We stopped near midday, when Epsilon Eridani was high in the sky. We’d reached an open plain coated with dense grass, gone blue from frost and trampled flat. I wondered if the others noticed as they set down their packs and squatted over the cold ground to eat, but apparently their attentions were elsewhere—Deklan trying to beg an extra handful of freeze-dried fruit off Laurel; Rebbe Davison arguing with Jachin about the place of religion in our colony to come. I was alone in my reflections, staring out into the forest with wary eyes. Or so I thought.

Because halfway through our meal I heard a shout. A child’s voice, distant, punctuated with laughter.

“Hey! Hey, look!”

Ettie. I whipped my head around, searching for her. I found her at the edge of the clearing, her hair a dark veil down her back.

Stay on the rocky pathway, the boy had said. Avoid the forests. But there she was, holding one hand out and open toward the darkness beyond. The others only watched at first, but I scrambled to my feet and raced toward her. When I reached the place where the grass grew spare and knotted with roots, I grabbed her by the shoulder and spun her skinny body around.

“What are you doing?”

She broke herself from my grip and staggered back. Her expression was pleasantly puzzled, not angry or upset.

“I wanted to see the forest. Look!”

She extended one hand again. I started to reach out to stop her, but by then the others had come to see what was the matter. I tamped down my fear until it was nothing but a slender lick of flame. And watched.

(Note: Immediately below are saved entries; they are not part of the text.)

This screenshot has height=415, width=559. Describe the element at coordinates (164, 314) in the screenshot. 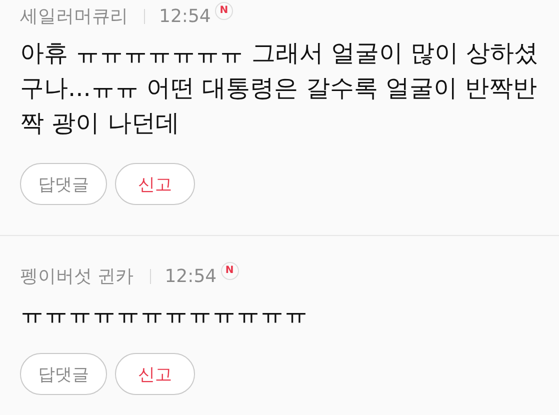

I see `comment-text: ㅠㅠㅠㅠㅠㅠㅠㅠㅠㅠㅠㅠ` at that location.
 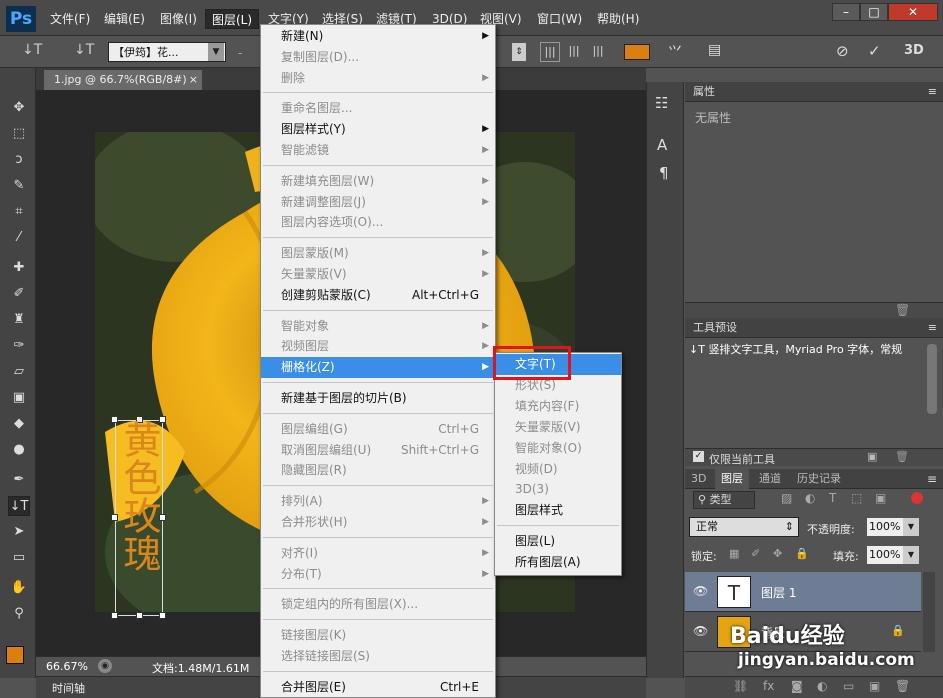 I want to click on new-preset-icon: ▣, so click(x=872, y=456).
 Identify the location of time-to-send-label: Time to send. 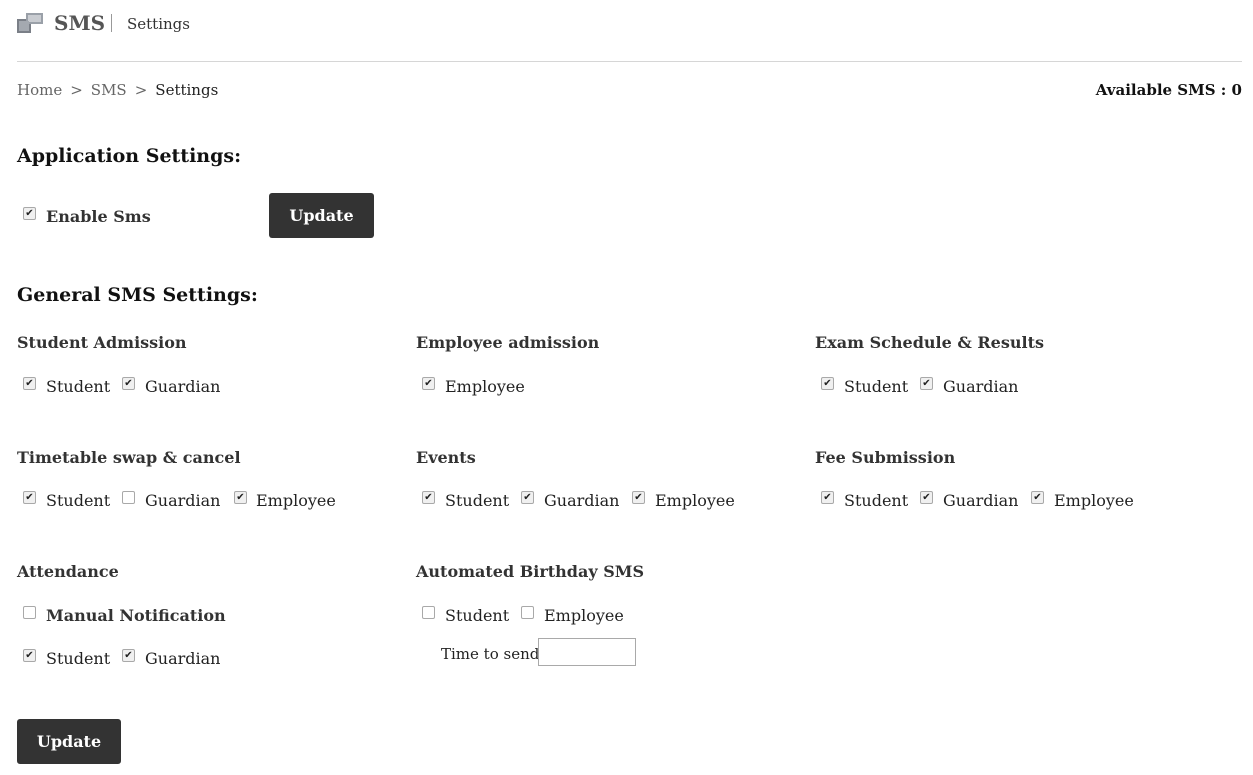
(490, 654).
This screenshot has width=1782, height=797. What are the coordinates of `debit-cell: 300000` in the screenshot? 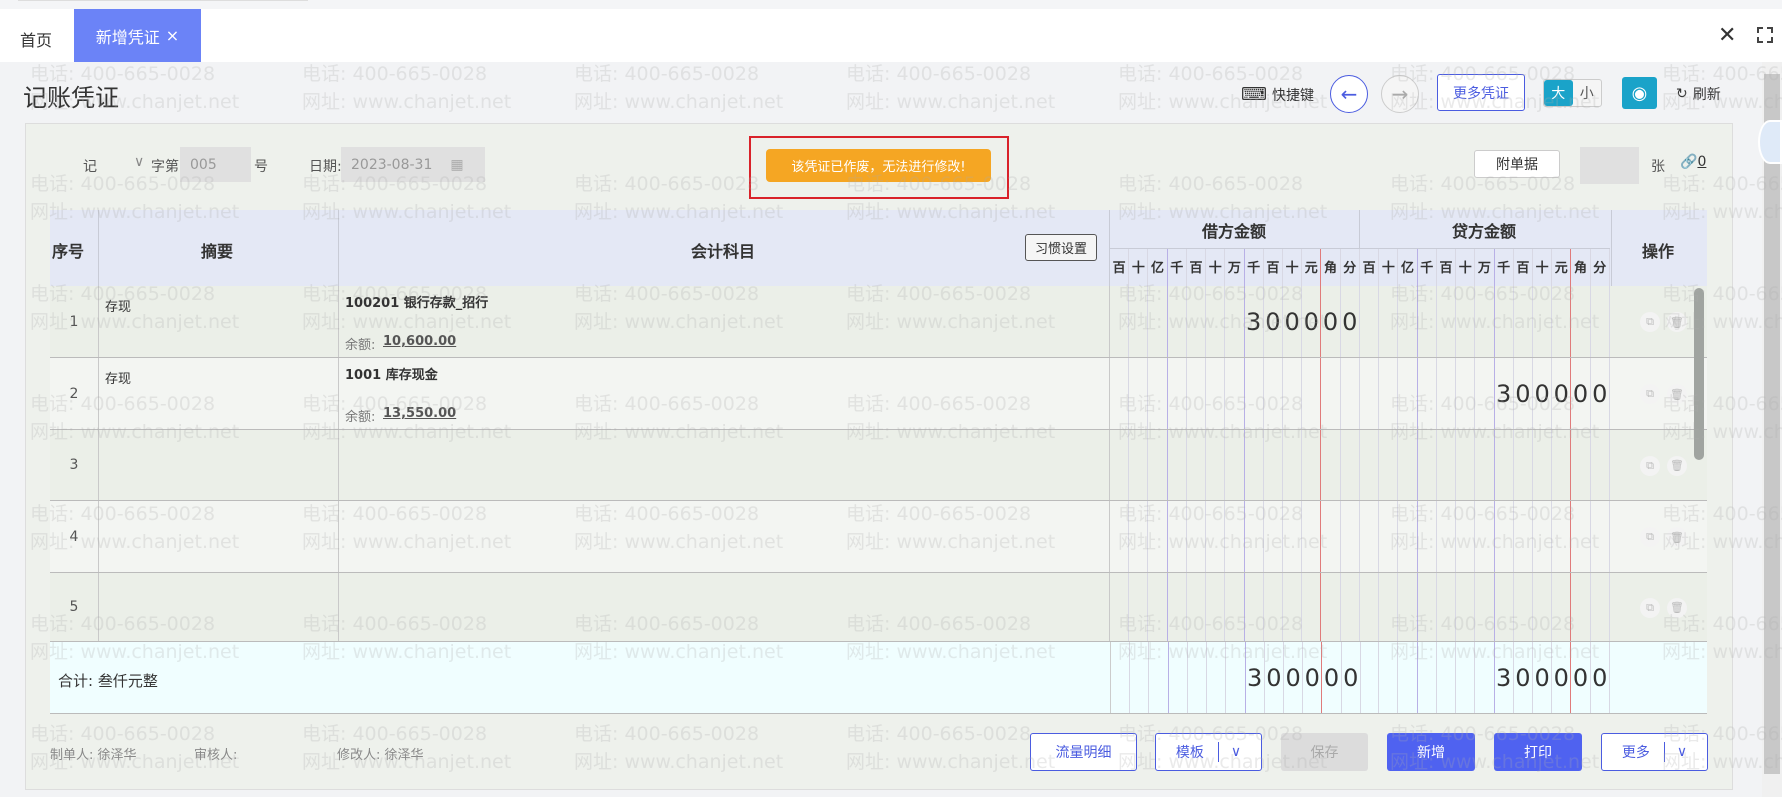 It's located at (1235, 322).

There was a vine that had tangled its way around the nearest black-barked tree. The vines’ leaves were a deep violet lined with veins the color of heliotrope, and they flickered as the plant began to unfurl its tendrils. How did it know that Ettie stood there, arm outstretched, her brave smile showing crooked teeth? It didn’t have eyes or ears. I reached back in my mind, trying to recall what Mara had taught me about sensory systems in plants. Meanwhile the coiling vine slithered down the nearest branch, reaching and stretching, until its leaves graced Ettie’s smooth, small hand.

“Ettie!” I cried. There was a chorus of murmurs from the others. Her impish grin grew wider and wider as the vine climbed her arm, knotting through her unbound hair. The movement was slow, strange—but beautiful. Like something from a dream.

“See, Terra?” she said, smiling faintly. “It’s okay!”

Beside me Rebbe Davison let out a chuckle. “The curiosity of a child,” he said. But Ettie wasn’t the only one who was curious. Deklan took a heavy step forward, reaching out his hand.